→ Requirement: Nothing more is wanted than an exact repeat of the data below.

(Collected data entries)
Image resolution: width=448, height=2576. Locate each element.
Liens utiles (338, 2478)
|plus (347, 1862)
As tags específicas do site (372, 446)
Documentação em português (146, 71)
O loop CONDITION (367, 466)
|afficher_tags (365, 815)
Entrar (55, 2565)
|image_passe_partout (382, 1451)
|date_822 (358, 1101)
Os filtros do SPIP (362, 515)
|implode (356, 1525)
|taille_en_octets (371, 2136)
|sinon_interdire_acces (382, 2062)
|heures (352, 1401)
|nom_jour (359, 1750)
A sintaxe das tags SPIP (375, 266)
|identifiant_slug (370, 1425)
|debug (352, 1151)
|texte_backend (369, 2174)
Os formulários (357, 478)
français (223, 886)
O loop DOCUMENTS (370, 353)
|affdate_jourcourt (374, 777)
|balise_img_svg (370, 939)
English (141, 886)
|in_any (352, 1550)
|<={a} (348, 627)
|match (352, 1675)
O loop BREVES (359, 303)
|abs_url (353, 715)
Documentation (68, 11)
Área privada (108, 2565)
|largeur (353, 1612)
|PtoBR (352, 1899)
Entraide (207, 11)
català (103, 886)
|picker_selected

→ Exercise solution:
Image resolution: width=448, height=2576. Locate each element.
Liens utiles (338, 2478)
|plus (347, 1862)
As tags específicas do site (372, 446)
Documentação em português (146, 71)
O loop CONDITION (367, 466)
|afficher_tags (365, 815)
Entrar (55, 2565)
|image_passe_partout (382, 1451)
|date_822 (358, 1101)
Os filtros do SPIP (362, 515)
|implode (356, 1525)
|taille_en_octets (371, 2136)
|sinon_interdire_acces (382, 2062)
|heures (352, 1401)
|nom_jour (359, 1750)
A sintaxe das tags SPIP (375, 266)
|identifiant_slug (370, 1425)
|debug (352, 1151)
|texte_backend (369, 2174)
Os formulários (357, 478)
français (223, 886)
O loop DOCUMENTS (370, 353)
|affdate_jourcourt (374, 777)
|balise_img_svg (370, 939)
English (141, 886)
|in_any (352, 1550)
|<={a} (348, 627)
|match (352, 1675)
O loop BREVES (359, 303)
|abs_url (353, 715)
Documentation (68, 11)
Área privada (108, 2565)
|largeur (353, 1612)
|PtoBR (352, 1899)
Entraide (207, 11)
català (103, 886)
|picker_selected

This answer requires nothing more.